Security as a key value in present-day societies – 2
Measuring the concept of security – 12
National validation of the Subjective Security Index – 16
International validation of the Subjective Security Index – 17
Security in an international comparative perspective – 24
The explanation of subjective security – 28
Conclusions and discussion – 33
Bibliography – 36
Annexes – 39
Juan Díez-Nicolás. WP 16/2015 – 3/11/2015
Security as a key value in present-day societies
Security has always been an important value in traditional societies, but it has become a key value in present-day societies, both developed and less developed, particularly since the end of the Cold War. During that period most of the literature on security referred to national or state security because of the military (nuclear) balance between the two blocks. But when that period ended, the concept of security has been enlarged to encompass individual, societal, global and human security, as will be briefly discussed below.

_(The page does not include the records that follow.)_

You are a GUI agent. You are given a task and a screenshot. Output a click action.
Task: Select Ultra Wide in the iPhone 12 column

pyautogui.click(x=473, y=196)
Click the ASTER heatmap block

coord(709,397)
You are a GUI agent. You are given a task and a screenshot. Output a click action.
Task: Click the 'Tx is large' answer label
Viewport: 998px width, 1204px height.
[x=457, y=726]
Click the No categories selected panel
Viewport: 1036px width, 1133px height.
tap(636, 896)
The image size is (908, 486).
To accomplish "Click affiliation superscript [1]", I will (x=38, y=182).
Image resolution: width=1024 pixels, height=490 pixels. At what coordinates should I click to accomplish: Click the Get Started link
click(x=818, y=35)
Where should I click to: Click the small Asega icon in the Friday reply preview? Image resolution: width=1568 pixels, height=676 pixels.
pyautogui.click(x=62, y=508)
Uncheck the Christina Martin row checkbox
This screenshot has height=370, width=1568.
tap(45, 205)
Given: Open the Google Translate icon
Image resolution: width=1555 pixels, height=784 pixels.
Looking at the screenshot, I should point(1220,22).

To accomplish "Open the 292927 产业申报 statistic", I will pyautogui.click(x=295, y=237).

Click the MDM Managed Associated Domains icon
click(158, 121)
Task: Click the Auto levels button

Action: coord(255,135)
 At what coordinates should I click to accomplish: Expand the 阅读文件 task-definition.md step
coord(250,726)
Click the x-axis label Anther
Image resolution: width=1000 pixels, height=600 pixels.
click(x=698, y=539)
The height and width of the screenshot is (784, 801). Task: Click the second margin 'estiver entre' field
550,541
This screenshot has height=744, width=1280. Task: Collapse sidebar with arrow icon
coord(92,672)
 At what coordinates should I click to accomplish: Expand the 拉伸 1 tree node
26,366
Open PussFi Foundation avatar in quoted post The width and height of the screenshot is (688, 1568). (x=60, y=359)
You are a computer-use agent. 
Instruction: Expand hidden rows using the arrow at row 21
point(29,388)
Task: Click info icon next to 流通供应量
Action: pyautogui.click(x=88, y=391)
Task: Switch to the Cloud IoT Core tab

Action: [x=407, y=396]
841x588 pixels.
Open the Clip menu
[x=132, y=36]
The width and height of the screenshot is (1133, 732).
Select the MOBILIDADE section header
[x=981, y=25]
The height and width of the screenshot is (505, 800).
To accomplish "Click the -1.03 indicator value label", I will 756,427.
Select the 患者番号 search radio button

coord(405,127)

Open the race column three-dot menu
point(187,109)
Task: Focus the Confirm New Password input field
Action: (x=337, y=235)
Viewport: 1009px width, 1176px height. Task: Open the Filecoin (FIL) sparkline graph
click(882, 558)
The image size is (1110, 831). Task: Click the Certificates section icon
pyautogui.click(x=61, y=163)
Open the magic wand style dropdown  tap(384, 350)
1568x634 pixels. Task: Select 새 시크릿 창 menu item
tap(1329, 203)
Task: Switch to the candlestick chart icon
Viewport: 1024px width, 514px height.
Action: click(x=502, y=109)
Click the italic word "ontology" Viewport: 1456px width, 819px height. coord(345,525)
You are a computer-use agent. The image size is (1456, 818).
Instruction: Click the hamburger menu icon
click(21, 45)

As the 1994 Human Development Report (United Nations, 1994) points out, the concept of security has been related more to nation-states than to people, while for most people Human Security means being free from the threat of hunger, disease, unemployment, crime, social conflict, political repression and environmental hazards. But it also means protection from disruptions of daily life in homes, jobs and communities. For the authors of this report, Human Security is a universal concern whose components are interdependent that is more easily ensured by early prevention (through early warning indicators) rather than late intervention, and which is people-centred. Thus, the concept of security must change from territorial security to people security, from security based on armaments to security based on sustainable human development. The extension of the concept of Human Security must therefore include economic, food, health, environmental, personal, community and political security, to mention only some domains. At present, because of the globalisation process, security must also be global, and some of the threats to global security are unchecked population growth (world population will double in 50-60 years), disparities in economic opportunities (social and economic inequalities continue to increase, both within and between countries), migration pressures (as in the recent flows to Europe of people escaping hunger –in Sub-saharan Africa– or war and political repression –in Syria, Iraq, Libya and Afghanistan–), environmental degradation (climate change, polar melting), drug trafficking (organised crime and money laundering) and international terrorism (mainly Islamic). The emphasis on human security in contrast to state security has become very popular among scholars (Alkire, 2003; Rowley & Weldes, 2010).